**WHAT TO DO:**
Return only the lines from the top of the material through the line marked by "You are a computer-use agent. Screen dimensions: 1184x858", unaltered.

**INFORMATION GIVEN:**
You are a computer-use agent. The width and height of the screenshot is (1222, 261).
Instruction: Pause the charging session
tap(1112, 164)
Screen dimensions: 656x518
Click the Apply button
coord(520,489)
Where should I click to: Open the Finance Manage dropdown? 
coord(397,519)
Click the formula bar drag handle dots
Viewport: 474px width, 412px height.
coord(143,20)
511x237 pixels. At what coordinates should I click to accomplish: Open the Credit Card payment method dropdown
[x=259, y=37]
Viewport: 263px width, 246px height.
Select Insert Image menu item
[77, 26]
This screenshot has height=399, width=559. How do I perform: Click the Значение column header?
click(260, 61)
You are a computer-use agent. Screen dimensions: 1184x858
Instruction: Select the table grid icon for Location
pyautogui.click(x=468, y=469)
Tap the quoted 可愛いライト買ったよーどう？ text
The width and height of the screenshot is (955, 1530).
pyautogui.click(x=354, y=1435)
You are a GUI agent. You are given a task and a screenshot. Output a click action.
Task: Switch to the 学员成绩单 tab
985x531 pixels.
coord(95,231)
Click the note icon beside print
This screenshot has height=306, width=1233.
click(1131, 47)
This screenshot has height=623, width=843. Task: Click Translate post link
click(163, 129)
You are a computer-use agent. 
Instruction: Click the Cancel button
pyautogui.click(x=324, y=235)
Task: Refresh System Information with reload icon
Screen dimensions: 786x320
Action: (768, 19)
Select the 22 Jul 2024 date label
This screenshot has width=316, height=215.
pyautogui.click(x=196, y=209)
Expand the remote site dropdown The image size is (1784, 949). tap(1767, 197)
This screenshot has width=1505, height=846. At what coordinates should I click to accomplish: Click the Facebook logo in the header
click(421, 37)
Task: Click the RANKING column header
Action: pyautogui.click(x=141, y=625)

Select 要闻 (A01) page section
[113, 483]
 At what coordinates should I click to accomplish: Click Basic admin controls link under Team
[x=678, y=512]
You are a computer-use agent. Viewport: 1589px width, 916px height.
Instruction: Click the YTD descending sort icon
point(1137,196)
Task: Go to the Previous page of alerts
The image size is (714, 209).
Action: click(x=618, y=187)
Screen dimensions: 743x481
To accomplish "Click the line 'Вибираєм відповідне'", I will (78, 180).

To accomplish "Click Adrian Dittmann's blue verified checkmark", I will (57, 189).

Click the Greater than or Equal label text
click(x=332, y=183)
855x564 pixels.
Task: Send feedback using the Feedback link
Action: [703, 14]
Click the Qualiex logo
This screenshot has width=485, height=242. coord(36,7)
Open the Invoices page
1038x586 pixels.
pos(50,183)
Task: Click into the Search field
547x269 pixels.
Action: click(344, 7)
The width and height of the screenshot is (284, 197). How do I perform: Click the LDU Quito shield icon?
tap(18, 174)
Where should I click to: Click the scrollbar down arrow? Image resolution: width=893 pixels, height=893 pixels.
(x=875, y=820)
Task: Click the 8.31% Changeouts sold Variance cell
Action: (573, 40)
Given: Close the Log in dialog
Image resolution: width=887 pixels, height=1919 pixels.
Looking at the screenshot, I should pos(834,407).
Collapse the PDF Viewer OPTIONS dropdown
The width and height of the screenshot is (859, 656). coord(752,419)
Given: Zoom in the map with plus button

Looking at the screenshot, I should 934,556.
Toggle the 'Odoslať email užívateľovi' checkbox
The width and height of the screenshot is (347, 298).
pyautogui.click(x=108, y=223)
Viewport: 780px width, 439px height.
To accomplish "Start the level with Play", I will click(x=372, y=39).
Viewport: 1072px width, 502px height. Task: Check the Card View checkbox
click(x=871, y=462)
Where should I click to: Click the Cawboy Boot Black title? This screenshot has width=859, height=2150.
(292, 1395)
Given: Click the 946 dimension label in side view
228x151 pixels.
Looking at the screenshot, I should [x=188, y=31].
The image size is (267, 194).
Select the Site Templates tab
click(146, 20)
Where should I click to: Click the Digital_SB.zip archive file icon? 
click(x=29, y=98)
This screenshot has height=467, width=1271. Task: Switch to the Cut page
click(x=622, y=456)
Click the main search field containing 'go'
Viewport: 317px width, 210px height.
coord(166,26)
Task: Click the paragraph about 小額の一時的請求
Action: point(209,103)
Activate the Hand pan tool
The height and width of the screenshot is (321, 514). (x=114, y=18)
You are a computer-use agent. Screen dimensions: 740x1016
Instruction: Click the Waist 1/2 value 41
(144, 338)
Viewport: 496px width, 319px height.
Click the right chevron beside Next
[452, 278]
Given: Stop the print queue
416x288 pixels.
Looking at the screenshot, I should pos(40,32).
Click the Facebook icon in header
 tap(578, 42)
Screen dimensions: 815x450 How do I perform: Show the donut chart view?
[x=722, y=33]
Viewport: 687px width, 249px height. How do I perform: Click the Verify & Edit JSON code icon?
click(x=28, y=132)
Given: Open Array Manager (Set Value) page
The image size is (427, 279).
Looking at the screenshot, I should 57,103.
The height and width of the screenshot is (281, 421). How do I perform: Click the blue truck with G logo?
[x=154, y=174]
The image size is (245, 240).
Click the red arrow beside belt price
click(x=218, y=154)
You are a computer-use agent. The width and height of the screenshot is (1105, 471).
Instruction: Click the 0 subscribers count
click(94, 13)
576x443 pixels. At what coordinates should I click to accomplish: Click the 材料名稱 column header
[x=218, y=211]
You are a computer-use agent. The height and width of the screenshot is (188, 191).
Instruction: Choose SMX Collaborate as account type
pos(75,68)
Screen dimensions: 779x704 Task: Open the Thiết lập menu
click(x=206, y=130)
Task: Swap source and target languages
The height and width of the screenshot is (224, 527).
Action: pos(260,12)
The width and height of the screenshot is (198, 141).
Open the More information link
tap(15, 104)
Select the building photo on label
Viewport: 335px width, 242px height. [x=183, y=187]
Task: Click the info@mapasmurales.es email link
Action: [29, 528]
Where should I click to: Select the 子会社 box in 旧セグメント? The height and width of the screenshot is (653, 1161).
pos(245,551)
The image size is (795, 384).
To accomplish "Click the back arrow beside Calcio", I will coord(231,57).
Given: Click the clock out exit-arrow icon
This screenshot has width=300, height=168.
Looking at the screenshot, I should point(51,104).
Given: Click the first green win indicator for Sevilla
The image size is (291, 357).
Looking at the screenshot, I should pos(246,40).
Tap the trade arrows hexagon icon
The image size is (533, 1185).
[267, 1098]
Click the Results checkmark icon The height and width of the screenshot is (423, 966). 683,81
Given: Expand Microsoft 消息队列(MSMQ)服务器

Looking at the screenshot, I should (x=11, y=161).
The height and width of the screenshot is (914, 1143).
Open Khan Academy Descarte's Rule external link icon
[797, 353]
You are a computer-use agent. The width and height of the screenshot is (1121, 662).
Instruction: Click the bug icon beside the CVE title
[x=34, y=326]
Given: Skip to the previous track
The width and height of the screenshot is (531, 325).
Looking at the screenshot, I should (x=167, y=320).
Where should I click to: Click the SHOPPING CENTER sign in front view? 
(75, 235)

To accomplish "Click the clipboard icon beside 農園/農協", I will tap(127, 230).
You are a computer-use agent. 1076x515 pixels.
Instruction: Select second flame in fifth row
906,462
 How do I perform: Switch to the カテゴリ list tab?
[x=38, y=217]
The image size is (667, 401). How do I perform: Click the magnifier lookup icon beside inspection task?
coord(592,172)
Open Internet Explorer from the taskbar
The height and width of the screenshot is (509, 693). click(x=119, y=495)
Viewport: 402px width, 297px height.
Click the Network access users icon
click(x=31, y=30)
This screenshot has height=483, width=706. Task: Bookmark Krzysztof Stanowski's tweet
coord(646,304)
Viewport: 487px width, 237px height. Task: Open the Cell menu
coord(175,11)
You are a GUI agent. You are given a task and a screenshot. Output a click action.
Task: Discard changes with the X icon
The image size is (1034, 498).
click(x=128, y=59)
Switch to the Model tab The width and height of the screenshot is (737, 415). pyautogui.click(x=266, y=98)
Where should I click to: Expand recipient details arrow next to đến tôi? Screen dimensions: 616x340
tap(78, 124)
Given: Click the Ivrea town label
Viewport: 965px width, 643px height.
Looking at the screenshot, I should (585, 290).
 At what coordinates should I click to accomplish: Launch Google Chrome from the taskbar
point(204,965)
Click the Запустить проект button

**WRITTEN SOLUTION:**
You are a computer-use agent. The width and height of the screenshot is (1222, 261).
Instruction: Pause the charging session
tap(1112, 164)
Screen dimensions: 656x518
Click the Apply button
coord(520,489)
Where should I click to: Open the Finance Manage dropdown? 
coord(397,519)
Click the formula bar drag handle dots
Viewport: 474px width, 412px height.
coord(143,20)
511x237 pixels. At what coordinates should I click to accomplish: Open the Credit Card payment method dropdown
[x=259, y=37]
Viewport: 263px width, 246px height.
Select Insert Image menu item
[77, 26]
This screenshot has height=399, width=559. How do I perform: Click the Значение column header?
click(260, 61)
You are a computer-use agent. Screen dimensions: 1184x858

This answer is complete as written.